Virginia Is For Racers
by Tom Jensen April 12, 2021
From the earliest days of NASCAR, Virginia racers have been building the sport, breaking barriers and winning races.
On Saturday, April 18, NASCAR will host its second consecutive race in Virginia, with the running of the Toyota Owners 400 at historic Richmond Raceway.
Given that NASCAR was born in the South, it’s no surprise that the Commonwealth of Virginia has produced more than its share of racing stars.
Of the 55 individuals inducted to date in the NASCAR Hall of Fame, six are native Virginians. If that sounds like a big number, it is. While North Carolina leads all states with 20 NASCAR Hall of Famers, Virginia is tied for second with South Carolina in terms of states with the most Hall of Famers produced. That’s heady company, indeed.

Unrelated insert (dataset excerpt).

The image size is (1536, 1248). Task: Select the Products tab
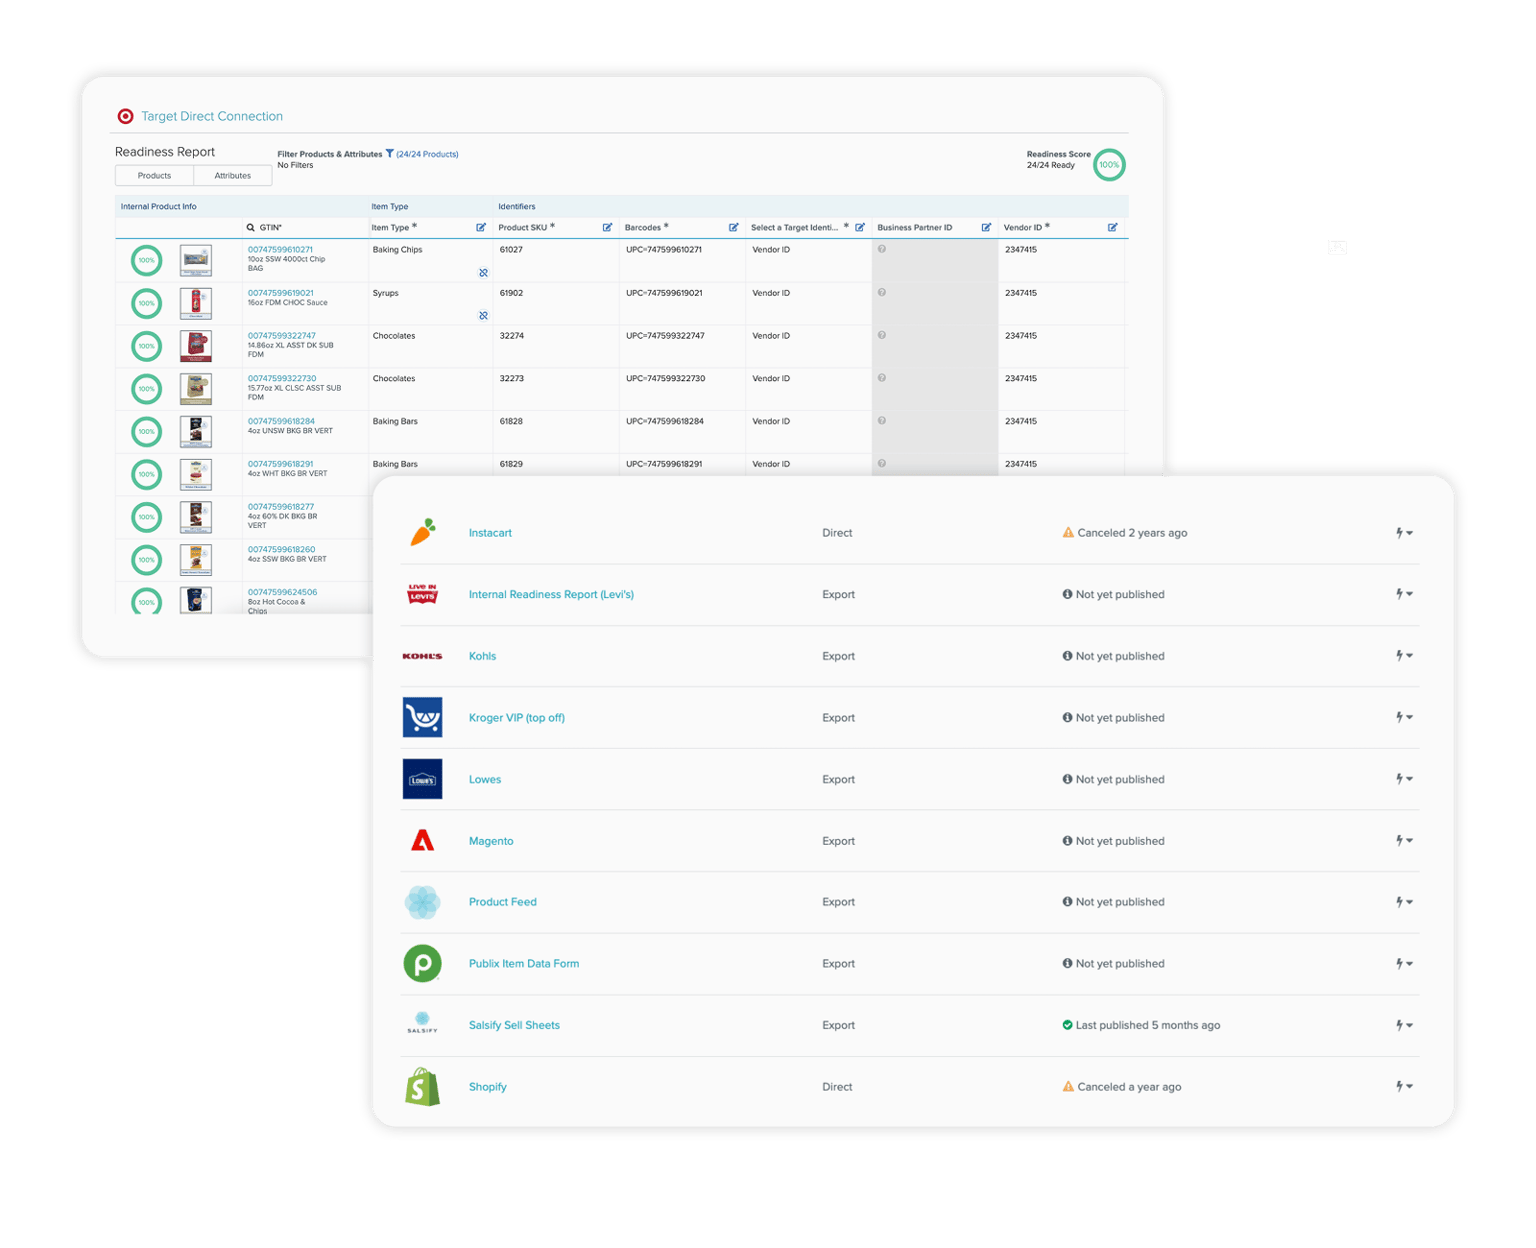(x=154, y=175)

Here are the six native Virginians inducted into the NASCAR Hall of Fame to date, along with their birthplaces:
Red Byron, Plasterco
An in-flight explosion during a World War II bombing mission sent Red Byron (2018) to a Colorado hospital for 27 months to recuperate from nearly losing his left leg. Undaunted, Byron returned to stock-car racing, even though doing so meant he had to race with his leg attached to the clutch pedal. Teaming up with owner and fellow Hall of Famer Raymond Parks (2017) and ace mechanic Red Vogt, Byron was NASCAR’s first champion, taking the Modified Division (now Whelen Modified Tour) crown in 1948 and the Strictly Stock Division (now premier series) title a year later.
Wendell Scott, Danville
A World War II mechanic who went home to Virginia after the war to open his own automotive repair business and moonlight as a bootlegger, taxi driver and racer, Wendell Scott (2015) broke the color barrier in NASCAR. Scott was the first Black driver to campaign full-time in the premier series and the first to win a race, and he was the Virginia NASCAR Sportsman champion in 1960. Scott’s last race car, a 1962 Chevrolet that he built for “Greased Lightning,” a film loosely based on his life, is currently on display at the NASCAR Hall of Fame in our new exhibit, “A Legendary Decade: The First 50 Inductees.”
Curtis Turner, Floyd
One of NASCAR’s true larger-than-life characters, the charismatic Curtis Turner (2016) was a daredevil racer, pilot and timber baron, as well as a former moonshiner. Considered by many of his peers to be one of the best dirt-track racers in NASCAR history, in 1949 Turner competed in the first Strictly Stock Division (now premier series) race. He would go on to win 17 premier series races, including one in which he became the only driver in history to win behind the wheel of a Nash. Tuner, who was nicknamed “The Babe Ruth of Stock-Car Racing,” also won a remarkable 38 times in just 79 Convertible Division races he entered.
Joe Weatherly, Norfolk
Known as both “Little Joe” and “The Clown Prince of Stock Car Racing,” Joe Weatherly (2015) won consecutive premier series championships in 1962 and ’63, a decade after claiming the NASCAR Modified Division (now Whelen Modified Tour) title in 1953. Weatherly won his first premier series title driving for fellow Hall of Famer Bud Moore (2011) in 1962, but when he captured his second title a year later, he drove for nine different teams and his cars carried a total of 10 different numbers. In 1998, Weatherly was posthumously named one of NASCAR’s 50 Greatest Drivers.
Glen Wood, Stuart
The founder and long-time owner of Wood Brothers Racing, NASCAR’s longest continually operating team, Glen Wood (2012) found success as a driver and a team owner. As the team’s first driver, Wood won four premier series races and five more in the Convertible Division before moving into a management role. Entering the 2021 season, Wood Brothers Racing posted 99 career race victories, including five Daytona 500s, with the likes of David Pearson (2011), Cale Yarborough (2012) and A.J. Foyt scoring 500 victories. Although the Wood Brothers rarely raced for titles in the early years, they won the premier series owner championship in 1963.
Leonard Wood, Stuart
The younger brother of Wood Brothers Racing founder Glen Wood, Leonard Wood (2013) was a Hall of Famer in his own right. Leonard’s genius was on the mechanical side of the Ford Motor Co. products the team campaigned exclusively for its entire existence. Leonard built the engines and served as crew chief and chief mechanic for the team, building cars that were driven by at least 10 Hall of Famers. He is also credited with helping choreograph the modern pit stop in NASCAR, and he led the Wood Brothers pit crew that helped Jim Clark win the 1965 Indianapolis 500.